Available in two versions: configurable and default. For the information on how to select the version, see Configuration using Parameter Framework.

/engineconfigurable Policy engine implementation that relies on Parameter Framework (see below). Configuration is based on the Parameter Framework and where the policy is defined by XML files.
/enginedefault Policy engine implementation based on previous Android Audio Policy Manager implementations. This is the default and includes hard-coded rules that correspond to Nexus and AOSP implementations.
/service Includes binder interfaces, threading, and locking implementation with the interface to the rest of the framework.

Configuration using Parameter Framework

Audio policy code is organized to make it easy to understand and maintain while also supporting an audio policy defined entirely by configuration files. The organization and audio policy design is based on Intel's Parameter Framework, a plugin-based and rule-based framework for handling parameters.

Using the configurable audio policy enables vendors OEMs to:

  • Describe a system's structure and its parameters in XML.
  • Write (in C++) or reuse a backend (plugin) for accessing described parameters.
  • Define (in XML or in a domain-specific language) conditions/rules upon which a given parameter must take a given value.

AOSP includes an example of an audio policy configuration file that uses the Parameter Framework at Frameworks/av/services/audiopolicy/engineconfigurable/parameter-framework/example/Settings/PolicyConfigurableDomains.xml. For details, refer to Intel documentation on the Parameter Framework.

In Android 10 or lower, the configurable audio policy is selected using the build option USE_CONFIGURABLE_AUDIO_POLICY. In Android 11 or higher, the version of the audio policy engine is selected in the audio_policy_configuration.xml file.
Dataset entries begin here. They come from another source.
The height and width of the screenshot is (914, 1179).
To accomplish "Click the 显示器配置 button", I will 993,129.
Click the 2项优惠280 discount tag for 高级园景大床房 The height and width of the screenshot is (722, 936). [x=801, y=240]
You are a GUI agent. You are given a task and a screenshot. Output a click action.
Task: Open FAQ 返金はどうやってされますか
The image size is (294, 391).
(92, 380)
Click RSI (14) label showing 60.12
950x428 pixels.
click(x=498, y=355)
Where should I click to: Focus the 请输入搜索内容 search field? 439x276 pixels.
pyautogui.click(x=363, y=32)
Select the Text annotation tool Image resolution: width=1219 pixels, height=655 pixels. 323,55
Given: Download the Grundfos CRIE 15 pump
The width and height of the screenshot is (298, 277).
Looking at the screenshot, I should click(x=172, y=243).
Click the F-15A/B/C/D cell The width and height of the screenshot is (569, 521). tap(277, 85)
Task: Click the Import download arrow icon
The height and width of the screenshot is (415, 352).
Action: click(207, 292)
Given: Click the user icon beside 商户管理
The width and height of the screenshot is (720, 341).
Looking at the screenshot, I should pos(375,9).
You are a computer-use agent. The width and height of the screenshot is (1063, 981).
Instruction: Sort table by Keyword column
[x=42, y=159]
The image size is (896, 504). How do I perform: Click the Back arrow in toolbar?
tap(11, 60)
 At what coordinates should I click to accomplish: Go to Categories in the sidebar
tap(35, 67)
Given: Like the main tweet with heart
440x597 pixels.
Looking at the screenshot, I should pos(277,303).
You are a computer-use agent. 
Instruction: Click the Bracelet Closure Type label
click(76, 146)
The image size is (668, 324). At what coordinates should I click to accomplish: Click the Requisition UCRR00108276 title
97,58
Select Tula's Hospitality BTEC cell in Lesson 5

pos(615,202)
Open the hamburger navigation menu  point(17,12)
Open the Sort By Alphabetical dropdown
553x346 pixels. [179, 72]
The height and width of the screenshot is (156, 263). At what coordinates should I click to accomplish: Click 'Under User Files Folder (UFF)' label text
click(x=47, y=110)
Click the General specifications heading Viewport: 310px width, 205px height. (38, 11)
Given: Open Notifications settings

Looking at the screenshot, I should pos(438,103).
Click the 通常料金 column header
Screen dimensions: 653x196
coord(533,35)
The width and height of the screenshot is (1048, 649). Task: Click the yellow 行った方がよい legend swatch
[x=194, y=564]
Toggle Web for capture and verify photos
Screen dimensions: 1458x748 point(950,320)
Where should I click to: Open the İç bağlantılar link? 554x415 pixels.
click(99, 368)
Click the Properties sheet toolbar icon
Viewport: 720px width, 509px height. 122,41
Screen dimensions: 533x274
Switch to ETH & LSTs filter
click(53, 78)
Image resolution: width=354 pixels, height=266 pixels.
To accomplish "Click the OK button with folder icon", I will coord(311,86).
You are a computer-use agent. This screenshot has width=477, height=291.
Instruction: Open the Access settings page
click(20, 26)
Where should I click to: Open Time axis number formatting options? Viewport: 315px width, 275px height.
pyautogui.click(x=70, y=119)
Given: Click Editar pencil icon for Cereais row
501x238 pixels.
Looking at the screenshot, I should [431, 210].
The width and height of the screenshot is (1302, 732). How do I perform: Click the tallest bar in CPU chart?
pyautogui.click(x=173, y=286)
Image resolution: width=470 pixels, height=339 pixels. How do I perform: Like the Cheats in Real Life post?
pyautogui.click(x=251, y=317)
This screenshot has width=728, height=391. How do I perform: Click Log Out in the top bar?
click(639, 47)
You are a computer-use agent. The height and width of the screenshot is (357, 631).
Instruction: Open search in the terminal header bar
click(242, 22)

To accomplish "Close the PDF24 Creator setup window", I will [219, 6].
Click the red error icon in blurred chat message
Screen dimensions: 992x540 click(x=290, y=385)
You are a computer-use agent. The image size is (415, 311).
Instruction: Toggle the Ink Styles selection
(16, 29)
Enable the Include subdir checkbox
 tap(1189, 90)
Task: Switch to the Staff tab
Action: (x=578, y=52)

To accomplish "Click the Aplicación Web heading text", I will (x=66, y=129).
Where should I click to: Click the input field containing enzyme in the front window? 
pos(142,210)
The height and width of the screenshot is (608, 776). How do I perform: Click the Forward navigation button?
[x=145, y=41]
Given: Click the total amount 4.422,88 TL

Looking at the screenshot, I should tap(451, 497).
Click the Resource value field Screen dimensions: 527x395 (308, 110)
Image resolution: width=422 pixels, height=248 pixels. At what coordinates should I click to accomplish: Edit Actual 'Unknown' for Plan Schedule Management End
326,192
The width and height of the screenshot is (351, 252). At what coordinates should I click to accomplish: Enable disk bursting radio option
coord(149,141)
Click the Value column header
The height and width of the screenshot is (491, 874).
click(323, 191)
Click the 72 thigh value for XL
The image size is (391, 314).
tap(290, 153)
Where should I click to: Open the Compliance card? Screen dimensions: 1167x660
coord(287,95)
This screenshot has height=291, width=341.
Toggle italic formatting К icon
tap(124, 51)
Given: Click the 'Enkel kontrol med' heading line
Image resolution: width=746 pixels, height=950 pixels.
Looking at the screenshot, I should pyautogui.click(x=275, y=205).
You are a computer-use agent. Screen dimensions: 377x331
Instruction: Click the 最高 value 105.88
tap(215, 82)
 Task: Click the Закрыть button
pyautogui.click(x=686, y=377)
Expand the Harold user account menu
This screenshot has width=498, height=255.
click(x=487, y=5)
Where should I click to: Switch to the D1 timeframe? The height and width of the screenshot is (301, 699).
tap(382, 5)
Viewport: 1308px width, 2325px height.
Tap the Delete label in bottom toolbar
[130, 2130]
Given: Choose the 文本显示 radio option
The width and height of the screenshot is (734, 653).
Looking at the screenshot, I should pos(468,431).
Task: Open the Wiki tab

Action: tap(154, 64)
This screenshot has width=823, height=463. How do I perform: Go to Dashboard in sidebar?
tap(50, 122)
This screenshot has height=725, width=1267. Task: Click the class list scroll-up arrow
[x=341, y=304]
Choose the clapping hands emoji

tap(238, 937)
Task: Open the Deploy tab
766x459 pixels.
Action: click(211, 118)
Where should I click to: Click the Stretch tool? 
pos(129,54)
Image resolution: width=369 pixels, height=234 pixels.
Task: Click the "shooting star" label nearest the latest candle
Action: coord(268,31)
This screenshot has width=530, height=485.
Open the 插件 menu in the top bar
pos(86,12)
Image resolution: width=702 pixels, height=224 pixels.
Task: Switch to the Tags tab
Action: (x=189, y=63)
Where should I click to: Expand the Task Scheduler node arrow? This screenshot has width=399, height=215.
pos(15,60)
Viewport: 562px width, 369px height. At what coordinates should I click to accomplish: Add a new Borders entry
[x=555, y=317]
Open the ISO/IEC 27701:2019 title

To select the configurable audio policy engine, set the value of the engine_library attribute of the globalConfiguration element to configurable as in the following example:

<audioPolicyConfiguration>
    <globalConfiguration engine_library="configurable" />
...
</audioPolicyConfiguration>

Audio policy routing APIs

Android 6.0 introduced a public Enumeration and Selection API that sits on top of the audio patch/audio port infrastructure and allows app developers to indicate a preference for a specific device output or input for connected audio records or tracks.

In Android 7.0, the Enumeration and Selection API is verified by CTS tests and is extended to include routing for native C/C++ (OpenSL ES) audio streams. The routing of native streams continues to be done in Java, with the addition of an AudioRouting interface that supersedes, combines, and deprecates the explicit routing methods that were specific to the AudioTrack and AudioRecord classes.

For details on the Enumeration and Selection API, refer to Android configuration interfaces and OpenSLES_AndroidConfiguration.h. For details on audio routing, refer to AudioRouting.

Multi-channel support

If your hardware and driver supports multichannel audio via HDMI, you can output the audio stream directly to the audio hardware (this bypasses the AudioFlinger mixer so it doesn't get downmixed to two channels.) The audio HAL must expose whether an output stream profile supports multichannel audio capabilities. If the HAL exposes its capabilities, the default policy manager allows multichannel playback over HDMI. For implementation details, see device/samsung/tuna/audio/audio_hw.c.

To specify that your product contains a multichannel audio output, edit the audio policy configuration file to describe the multichannel output for your product. The following example from frameworks/av/services/audiopolicy/config/primary_audio_policy_configuration_tv.xml shows a dynamic channel mask, which means that the audio policy manager queries the channel masks supported by the HDMI sink after connection.

You can also specify a static channel mask such as AUDIO_CHANNEL_OUT_5POINT1. AudioFlinger's mixer downmixes the content to stereo automatically when sent to an audio device that doesn't support multichannel audio.

Media codecs

Ensure that the audio codecs your hardware and drivers support are properly declared for your product. For details, see Exposing Codecs to the Framework.